Tajik President Agrees to Consider Return of About 200 Women Serving Time in Russia
- Andrej Botka
- 16 апр.
- 2 мин. чтения

Tajik families and rights officials welcomed a positive reply from President Emomali Rahmon after Moscow’s human rights commissioner asked that roughly 200 Tajik women now jailed in Russia be allowed to finish their terms back home on humanitarian grounds. Tatyana Moskalkova said she raised the issue formally with Dushanbe, citing limits on contact with relatives and other hardships faced by foreign inmates as key reasons for the request.

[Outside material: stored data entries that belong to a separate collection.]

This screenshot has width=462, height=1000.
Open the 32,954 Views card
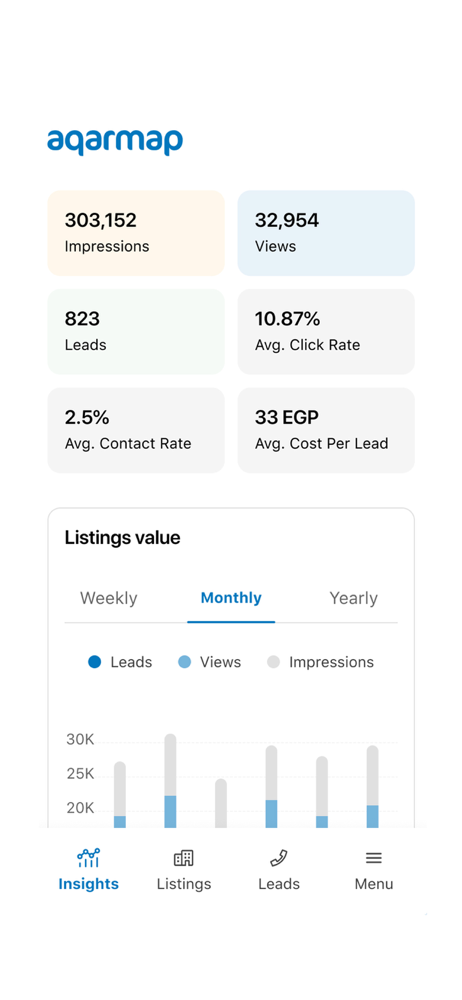326,233
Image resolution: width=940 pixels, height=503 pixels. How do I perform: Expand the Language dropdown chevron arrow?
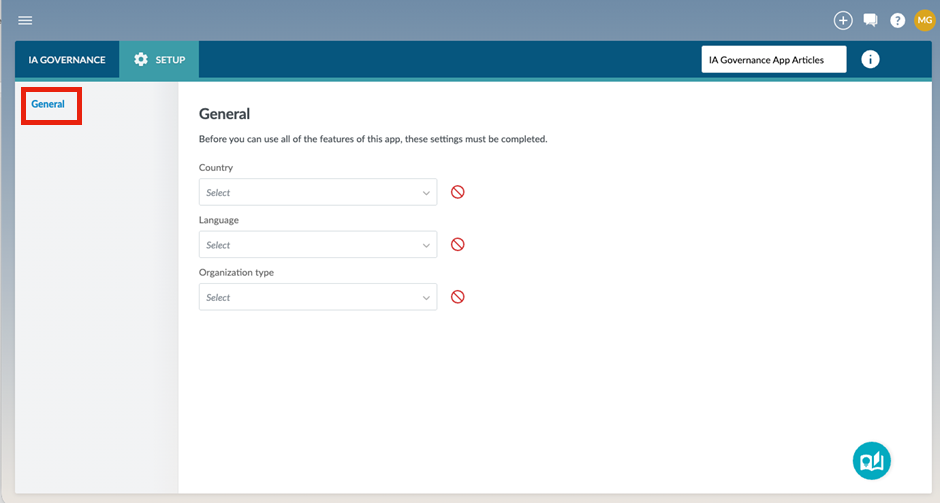[x=426, y=245]
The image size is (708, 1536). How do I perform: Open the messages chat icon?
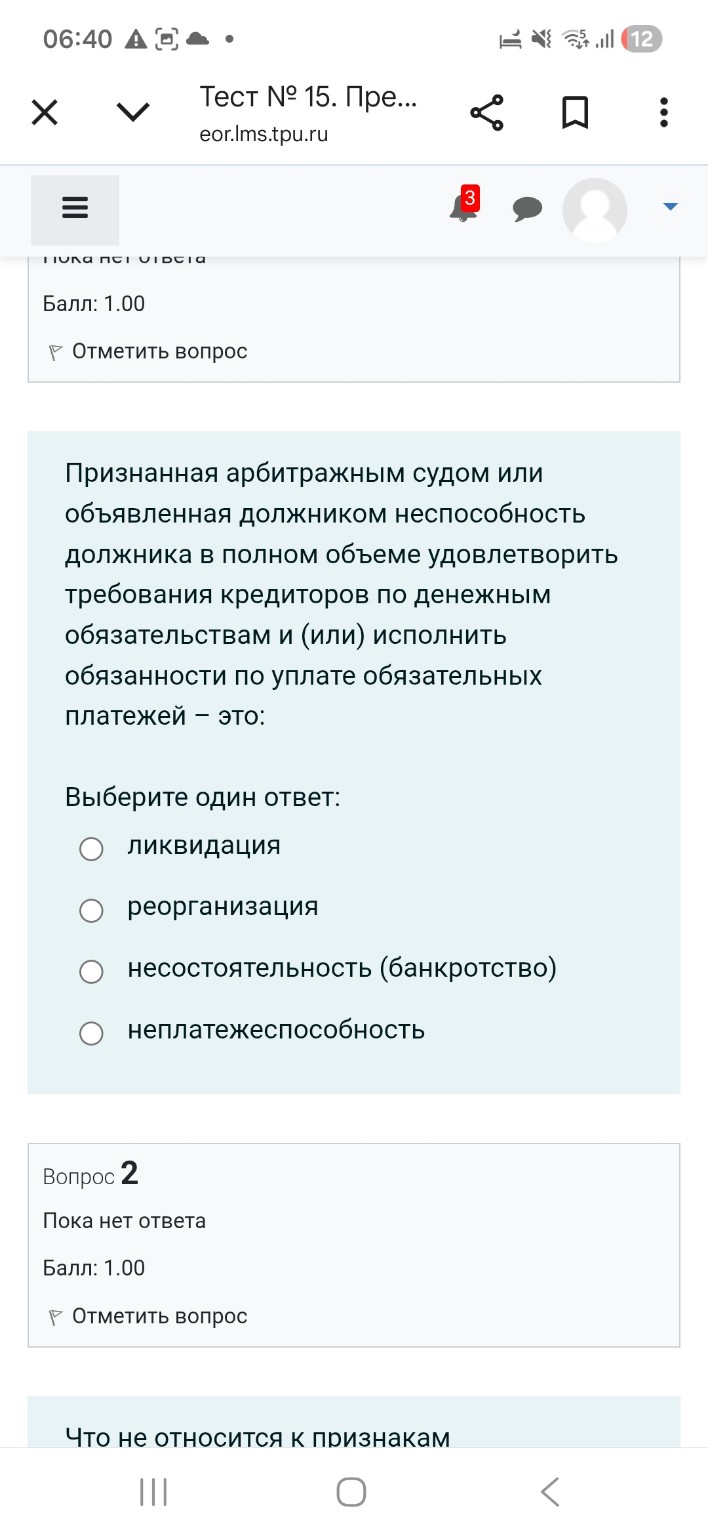pos(528,210)
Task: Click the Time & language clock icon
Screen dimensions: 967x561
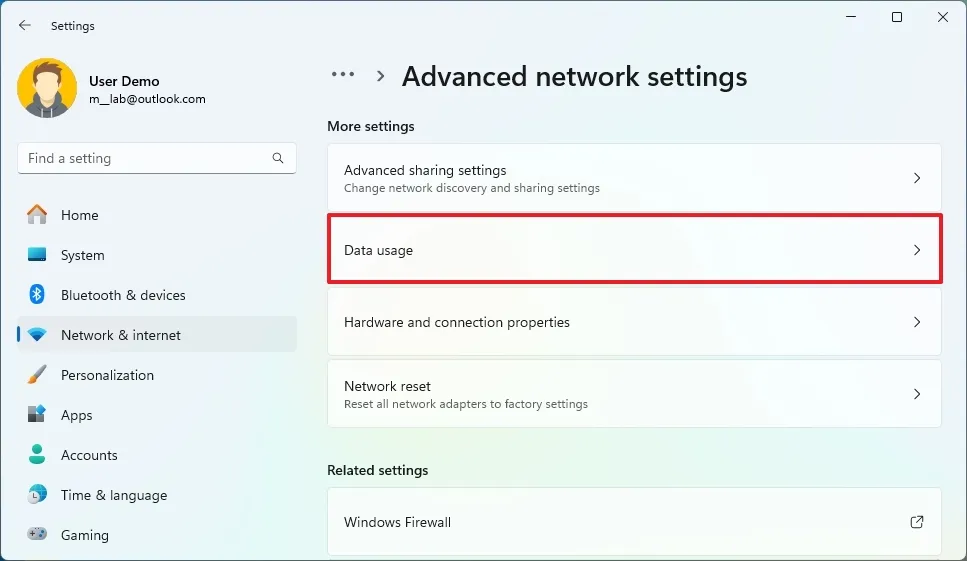Action: pyautogui.click(x=37, y=495)
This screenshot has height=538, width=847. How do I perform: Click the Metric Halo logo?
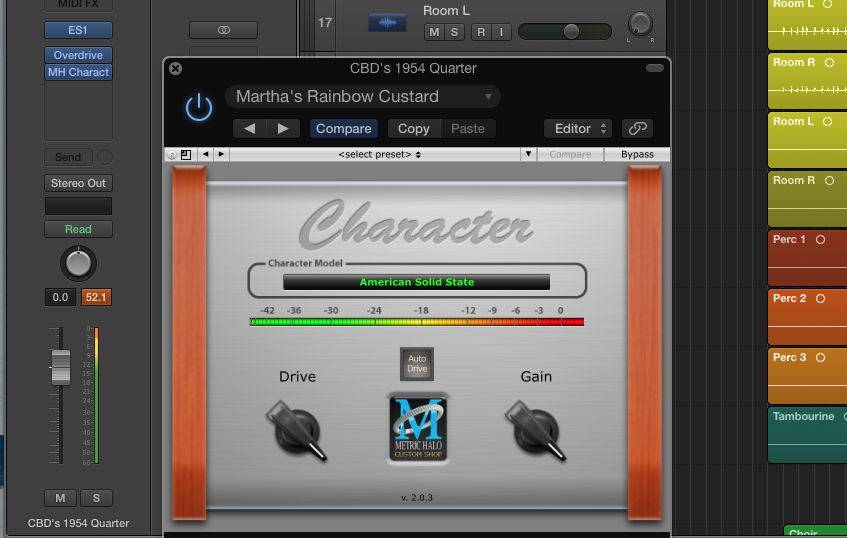[x=417, y=427]
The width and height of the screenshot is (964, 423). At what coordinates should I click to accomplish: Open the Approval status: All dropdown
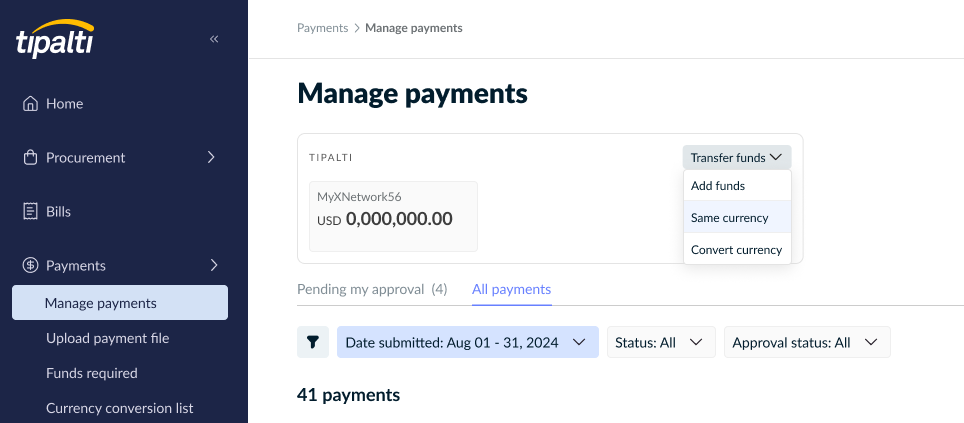click(807, 342)
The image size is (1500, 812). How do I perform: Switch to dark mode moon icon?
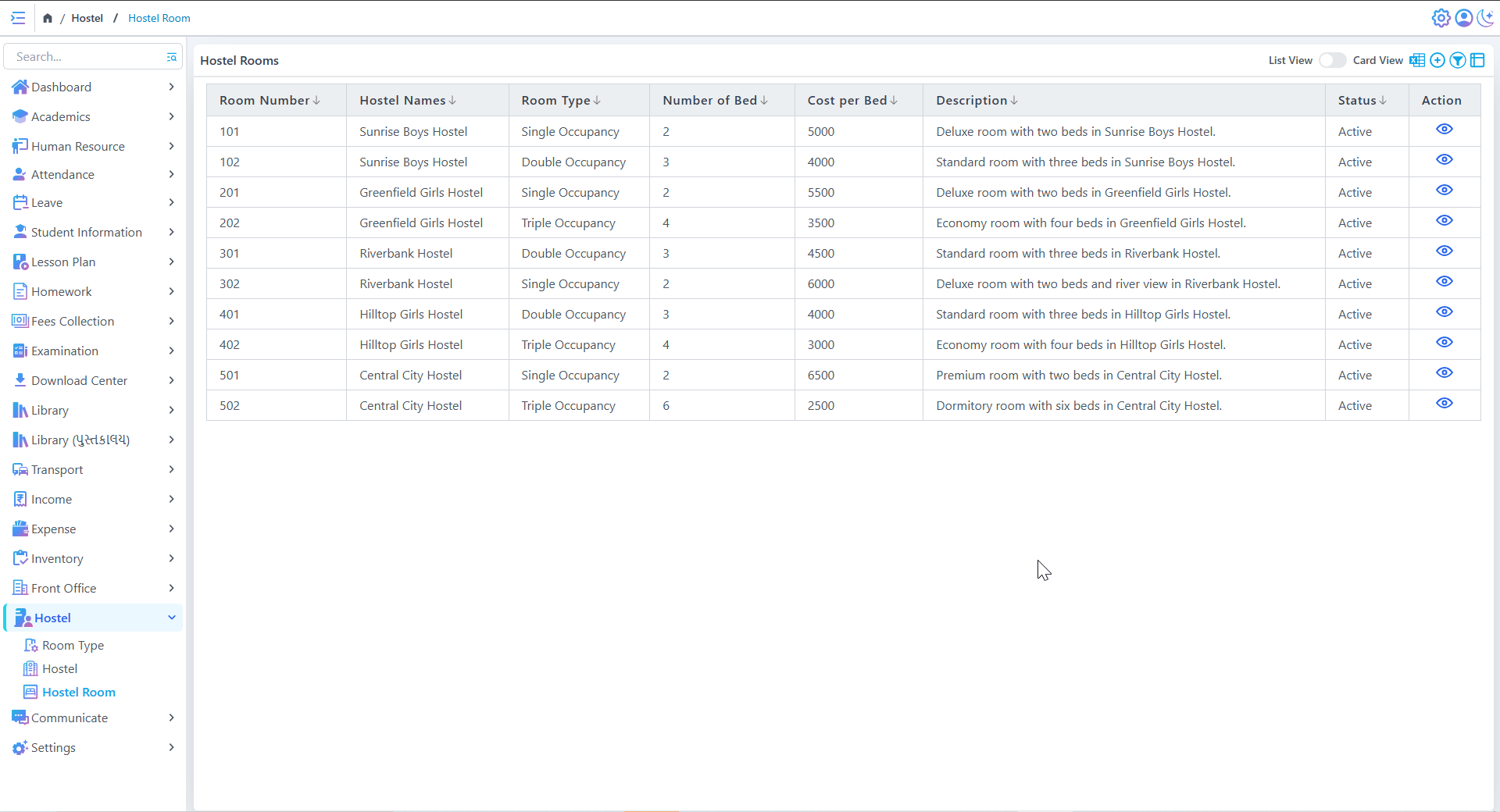(1485, 18)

Moskalkova, speaking with Russian media, argued that while many of the convictions are upheld, punishment should sometimes be tempered to promote rehabilitation. "At times, less severe measures can help a person rebuild and return to society," she said in a re-created exchange with reporters, adding that officers in her office are looking for legal bases to support transfers, particularly in cases involving women.
Advocates and officials have pointed to practical obstacles for women detained abroad: rare family visits, delays or refusals of packages, and emotional strain linked to long separations. A Tajik legal scholar who reviewed the proposal told this paper that transfers could restore family ties and make oversight of parole or social support easier once prisoners are back in Tajikistan, though she cautioned that logistics and paperwork will take time to sort out.
Moskalkova also framed the push within a broader set of changes to Russia’s penal approach through 2030, noting recent laws that curb pretrial detention for women with small children and routine requests she has made for judges to postpone or alter sentences for mothers. She said courts have often responded favorably when cases involve children under 14, a trend she described as encouraging.
The commissioner earlier indicated Russia was prepared to assist in sending more than three thousand Uzbek nationals convicted on its soil to serve sentences in Uzbekistan, but she warned that legal barriers have blocked that process. Moscow has pointed to the need for partner countries to ratify international instruments such as the 1998 convention on transfer of sentenced persons before mass moves can proceed.
If Dushanbe now moves to formalize transfers, officials here expect a period of negotiations on legal terms, transport, and supervision once the women return. Local aid groups say successful reintegration will hinge on coordinated social services and monitoring, and they urged both governments to move quickly so families aren’t left waiting.